FactCheck.org debunked a deceptively edited video from the Center for Medical Progress smearing Planned Parenthood by falsely claiming the organization has been “selling” fetal tissue donations, pointing out that the unedited video shows the clinics just “want to cover their costs, not make money” when making donations.
Discredited anti-choice organization Center for Medical Progress released a deceptively cut video claiming to have caught a Planned Parenthood official discussing the “selling [of] aborted baby parts” on July 14. Conservatives jumped on the opportunity to call to defund Planned Parenthood, despite mainstream media calling out the attack for “show[ing] nothing illegal.”
FactCheck.org further demolished the video's credibility in a July 21 post explaining that, despite Center for Medical Progress' claim, the video does not show Planned Parenthood violated any laws.

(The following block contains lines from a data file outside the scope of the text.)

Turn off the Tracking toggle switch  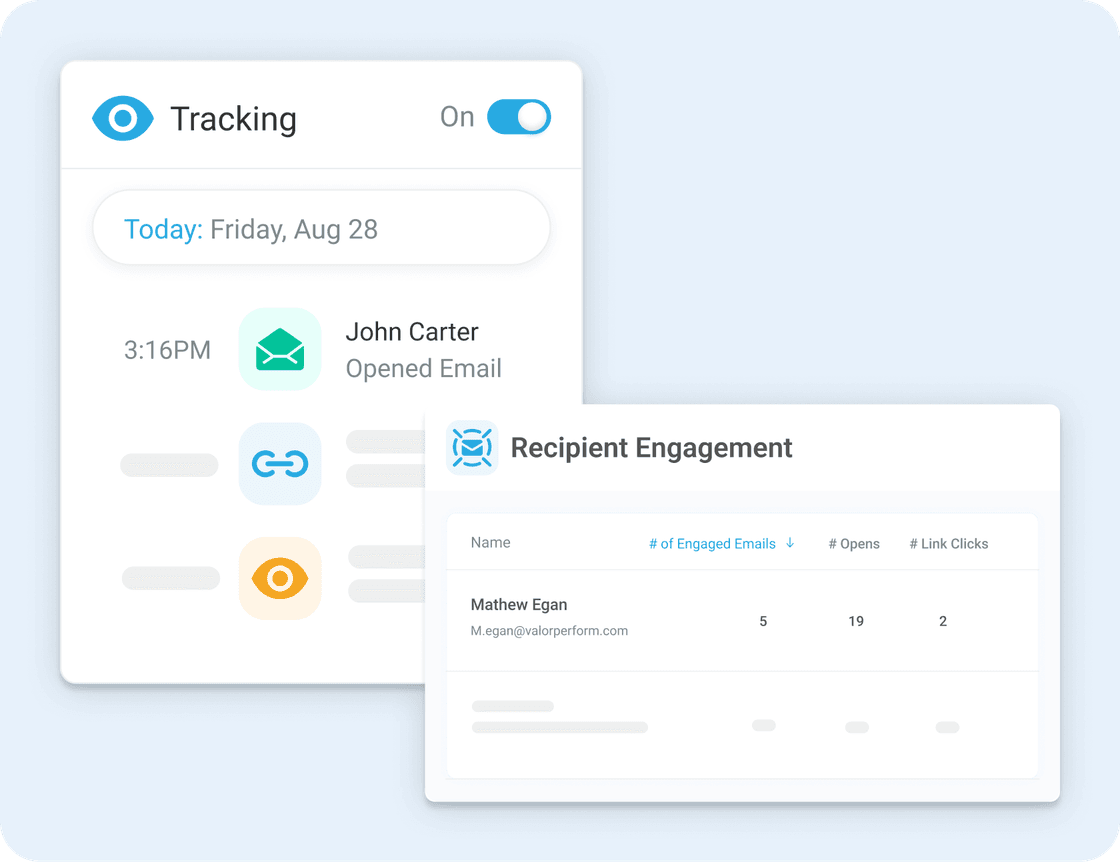[x=519, y=117]
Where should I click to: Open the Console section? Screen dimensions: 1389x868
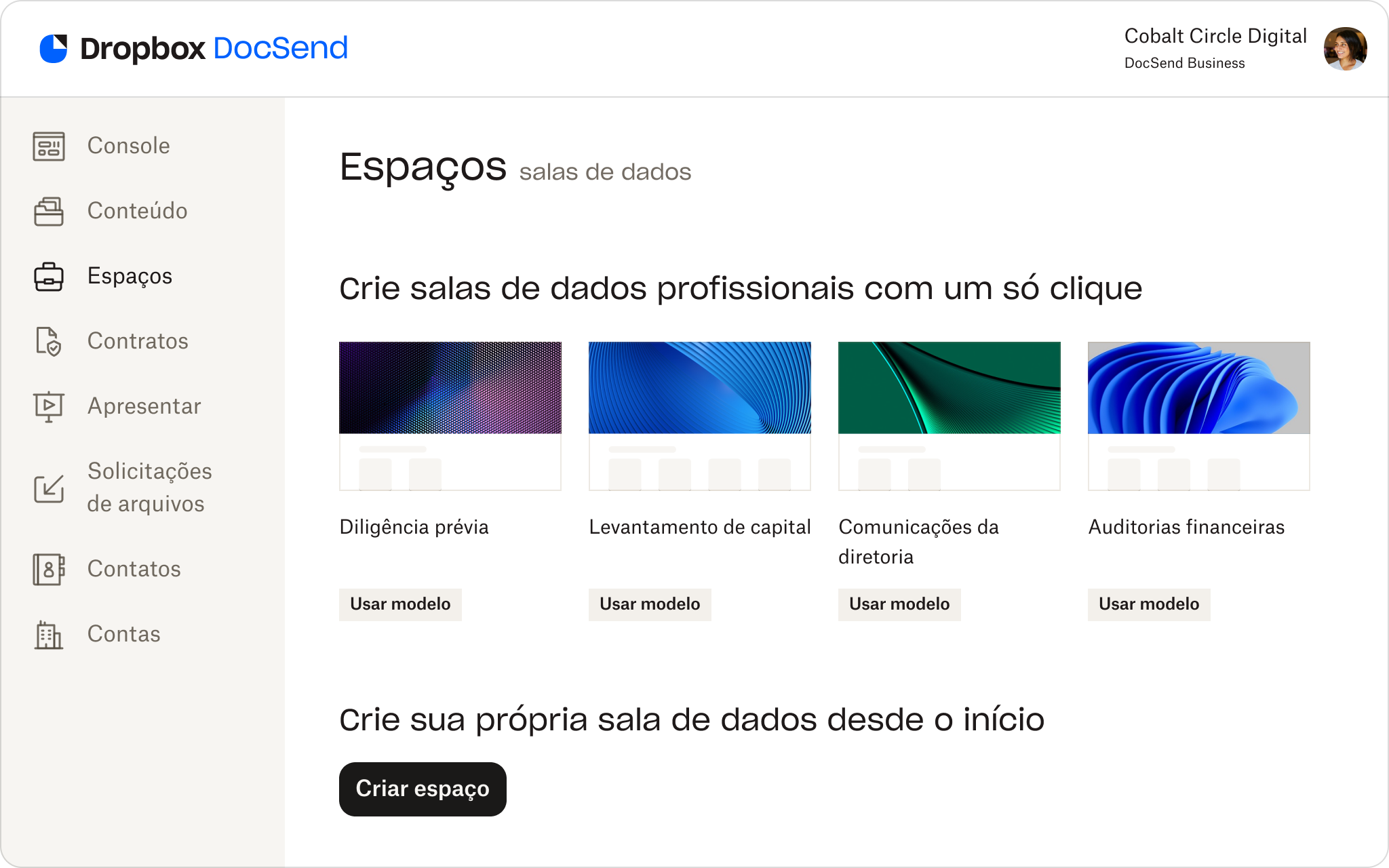pyautogui.click(x=128, y=146)
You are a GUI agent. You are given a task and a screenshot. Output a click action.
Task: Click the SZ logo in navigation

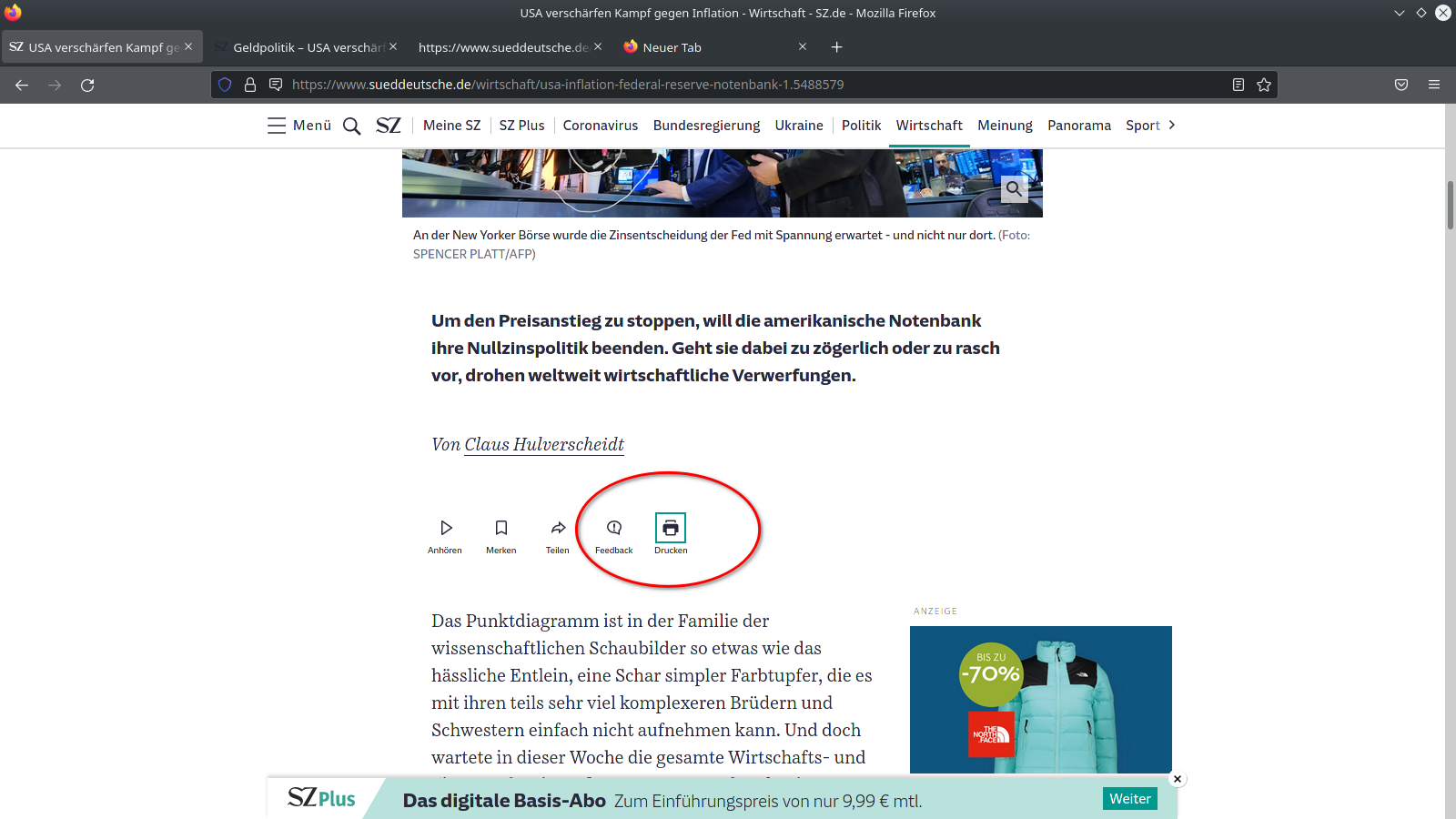pyautogui.click(x=389, y=126)
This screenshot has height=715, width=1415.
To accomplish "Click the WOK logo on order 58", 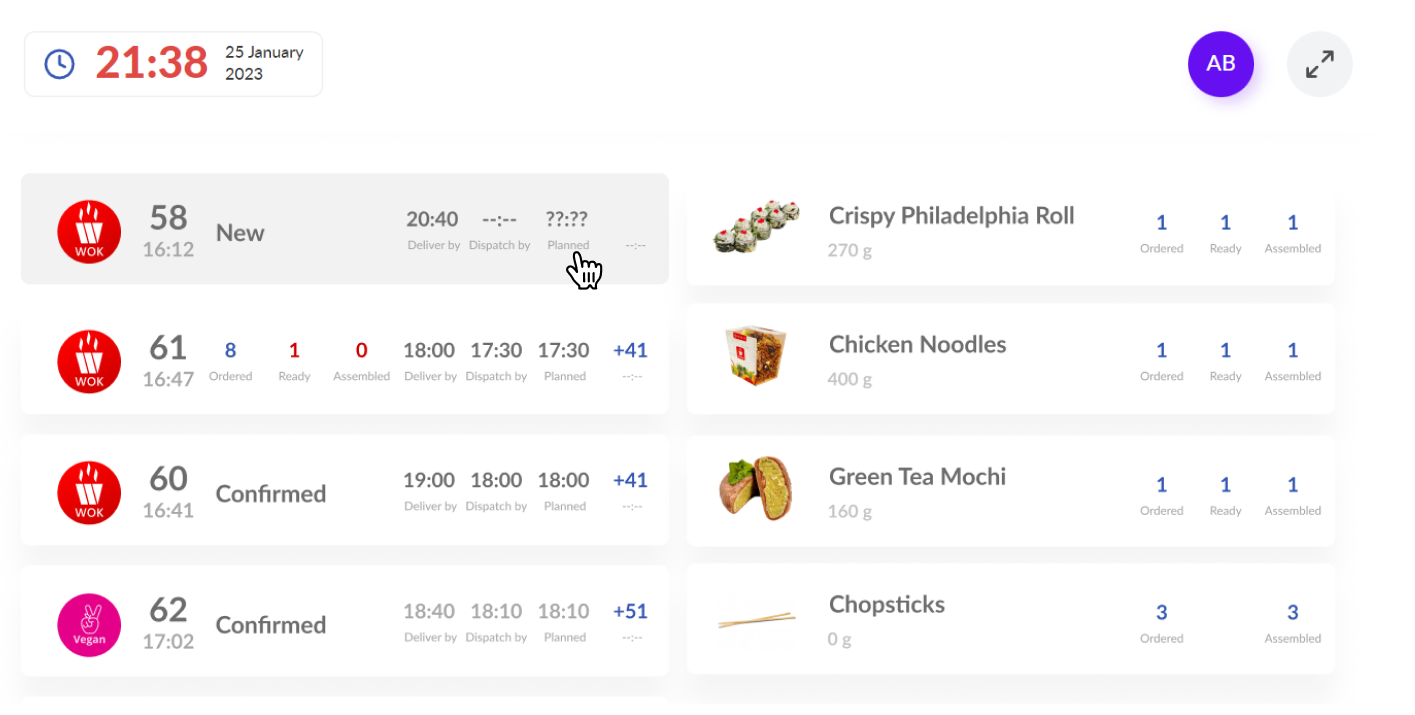I will 89,232.
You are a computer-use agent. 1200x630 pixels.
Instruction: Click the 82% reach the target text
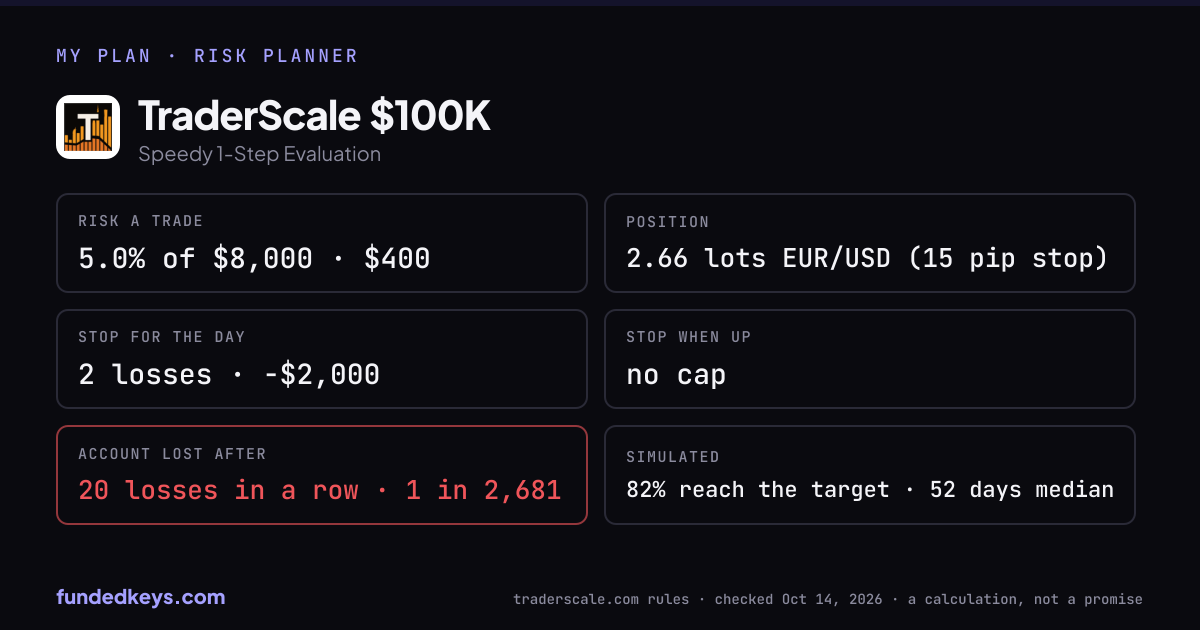pos(758,490)
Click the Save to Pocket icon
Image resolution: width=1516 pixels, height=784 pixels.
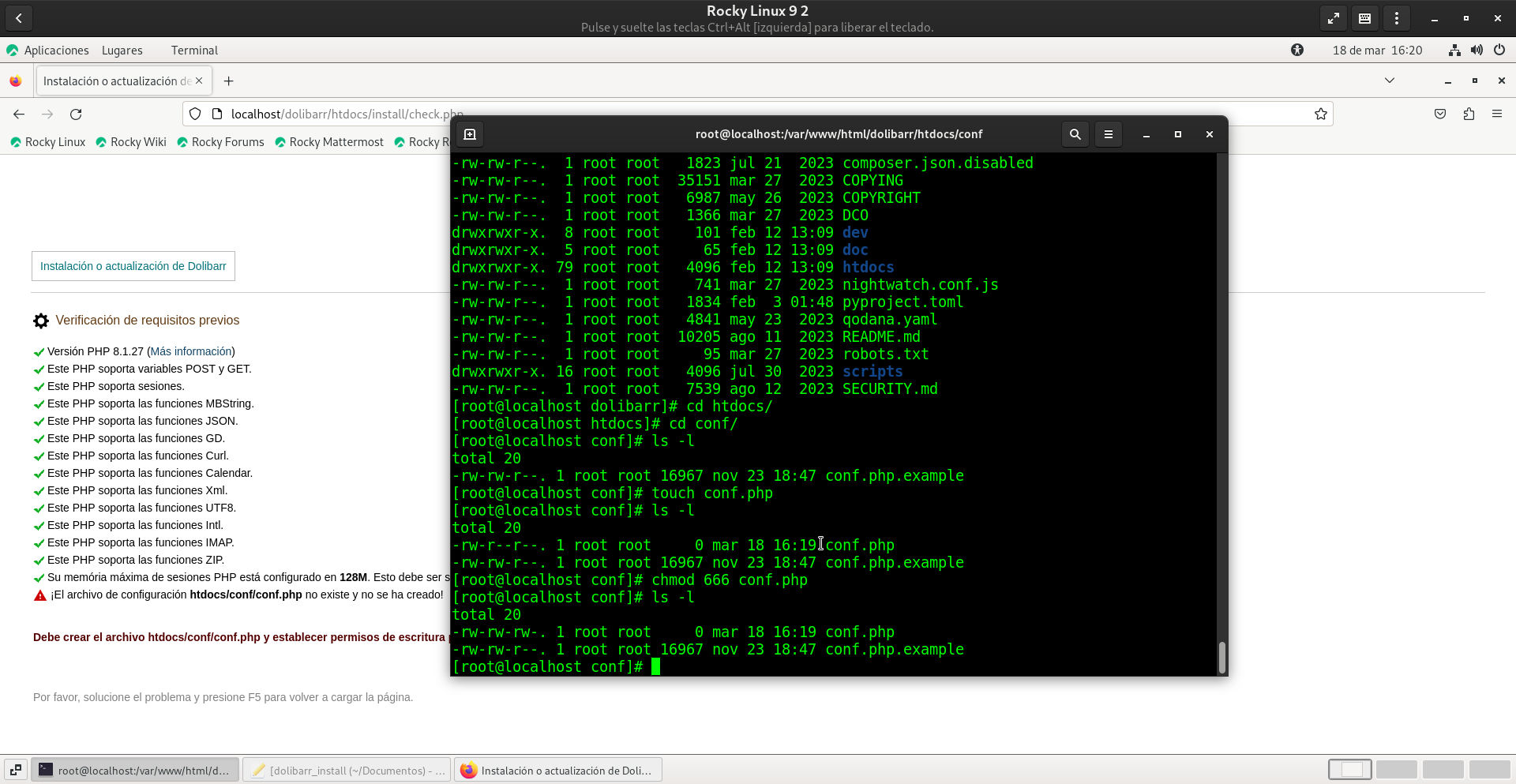(1439, 114)
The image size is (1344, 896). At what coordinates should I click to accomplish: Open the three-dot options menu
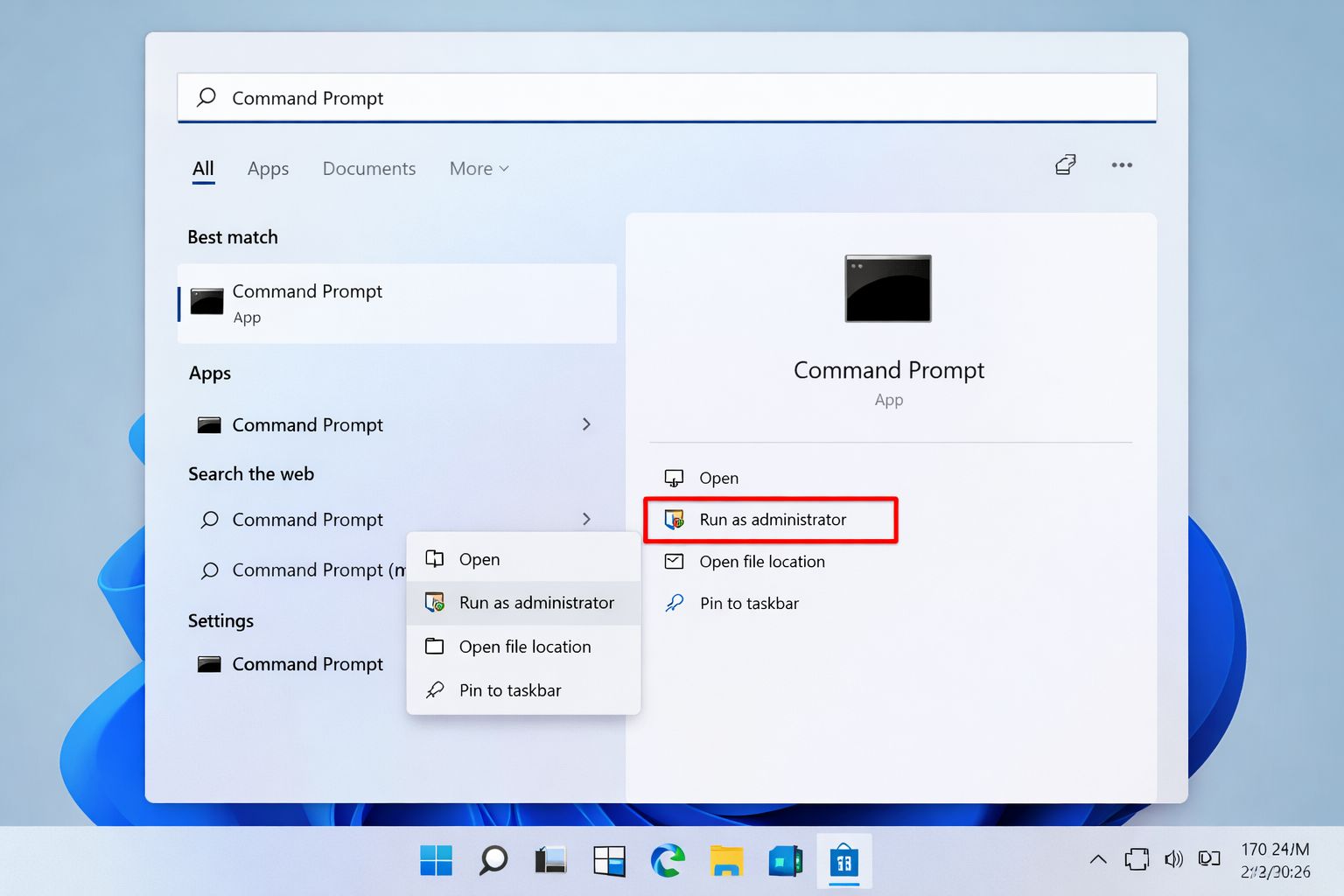(x=1121, y=165)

Noting that the official in the video “repeatedly say[s] its clinics want to cover their costs, not make money, when donating fetal tissue from abortions for scientific research,” the fact-check quotes “biorepository” experts explaining that the fees discussed in the video would not generate “a profit at that price” -- it'd just offset some of the costs associated with the process:
We also asked experts in the use of human tissue for research about the potential for profit. Sherilyn J. Sawyer, the director of Harvard University and Brigham and Women's Hospital's “biorepository,” told us that “there's no way there's a profit at that price.” She continued in an email:
Sawyer, July 20: In reality, $30-100 probably constitutes a loss for [Planned Parenthood]. The costs associated with collection, processing, storage, and inventory and records management for specimens are very high. Most hospitals will provide tissue blocks from surgical procedures (ones no longer needed for clinical purposes, and without identity) for research, and cost recover for their time and effort in the range of $100-500 per case/block. In the realm of tissues for research $30-100 is completely reasonable and normal fee.
Jim Vaught, president of the International Society for Biological and Environmental Repositories and formerly the deputy director of the National Cancer Institute's Office of Biorepositories and Biospecimen Research, told us in an email that "$30 to $100 per sample is a reasonable charge for clinical operations to recover their costs for providing tissue." In fact, he said, the costs to a clinic are often much higher, but most operations that provide this kind of tissue have “no intention of fully recovering [their] costs, much less making a profit.”
Carolyn Compton, the chief medical and science officer of Arizona State University's National Biomarkers Development Alliance and a former director of biorepositories and biospecimen research at the National Cancer Institute, agreed that this was “a modest price tag for cost recovery.” Compton told us in an email: " 'Profit' is out of the question, in my mind. I would say that whoever opined about 'profit' knows very little about the effort and expense involved in providing human biospecimens for research purposes."